Check with them before using products like bubble bath, cornstarch, cream, deodorant, hair remover, makeup, oil, ointment, perfume, powder, soap and sunscreen. Tell them about any prescription skin care medications you are using before you start radiation treatment.
Stay out of the sun.
You can enjoy the outdoors but avoid sunbathing and unprotected exposure to sunlight. Wear a broad-brimmed hat, long-sleeved shirt and long pants. Ask your doctor or nurse about what sunscreen lotion to use. Remember that the sun can burn you after just a few minutes or on a cloudy day.
No tanning beds.
They expose you to the same harmful rays as the sun.
Enjoy some cool, humid air.
Skin often feels better in cool, humid places. Make your environment pleasant by keeping your house or room cool and using a humidifier. In winter, put a bowl of water on the radiator to raise the humidity.

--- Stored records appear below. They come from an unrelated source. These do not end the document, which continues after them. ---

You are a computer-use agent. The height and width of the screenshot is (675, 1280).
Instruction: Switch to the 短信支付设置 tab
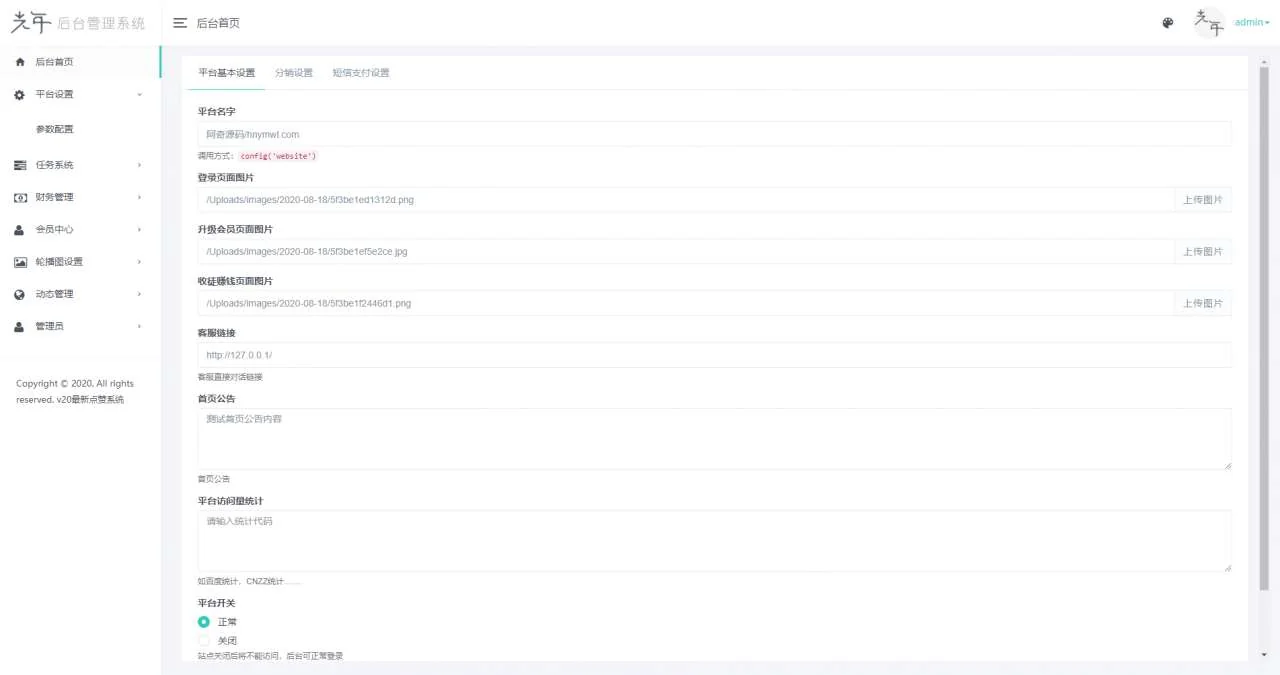pyautogui.click(x=361, y=73)
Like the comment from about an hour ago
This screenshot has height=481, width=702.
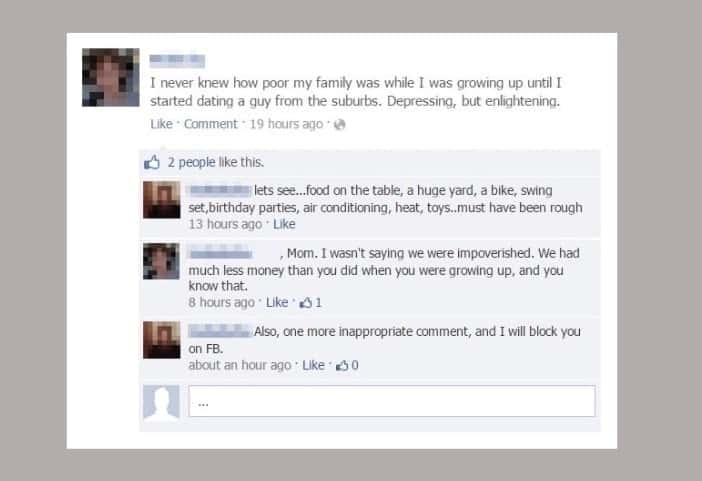click(313, 365)
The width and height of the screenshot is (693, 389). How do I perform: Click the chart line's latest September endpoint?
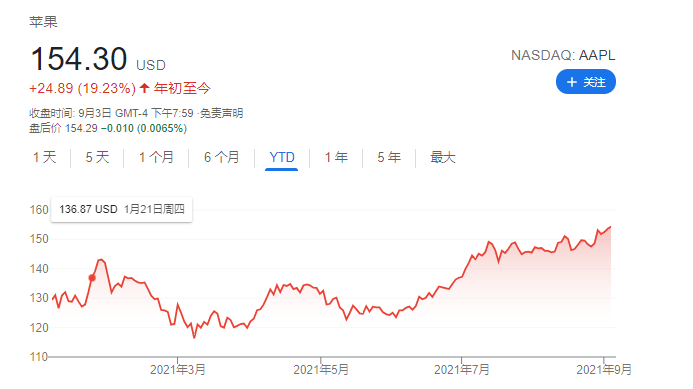pos(610,227)
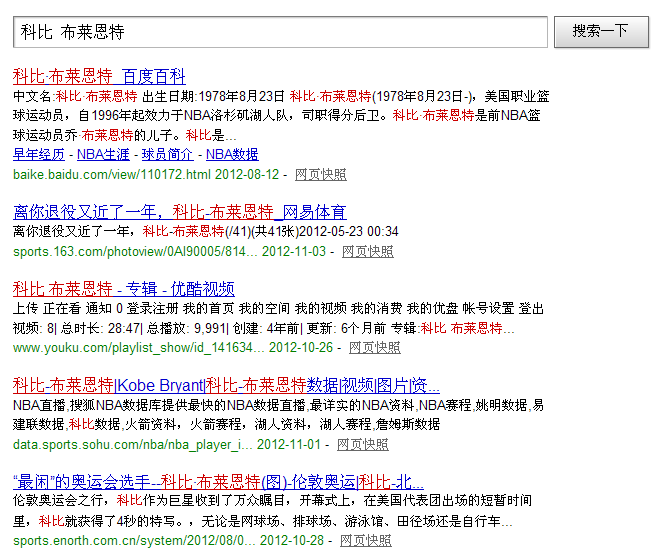The height and width of the screenshot is (555, 657).
Task: Select the 球员简介 sub-link
Action: (x=167, y=154)
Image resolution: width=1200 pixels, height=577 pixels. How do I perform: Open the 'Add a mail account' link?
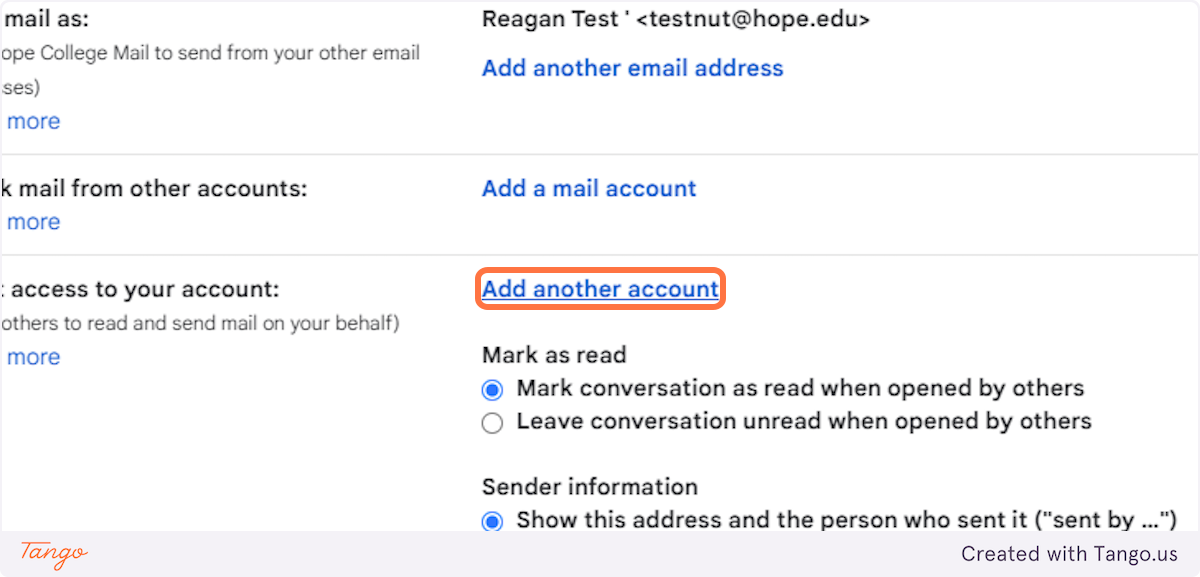(x=589, y=189)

Ask your doctor or nurse if you can shave the treated skin. If yes, shave with an electric razor and do not apply a pre-shave lotion.
No taping your skin.
Do not put sticky tape like bandages or BAND-AIDS® on your treated skin. Ask your doctor or nurse about how you can make a bandage without using tape.
Wear loose clothing.
Give your treated skin some room and some air. Do not wear tight, non-breathable clothing such as girdles or pantyhose.
Feel the soft touch.
Put soft fabrics next to your skin, such as cotton clothes and bed sheets.
Report any changes to your skin.
Your treatment team will check your skin for changes before every radiation treatment. However, be sure to tell them about any skin changes you notice, because some of these can be very serious.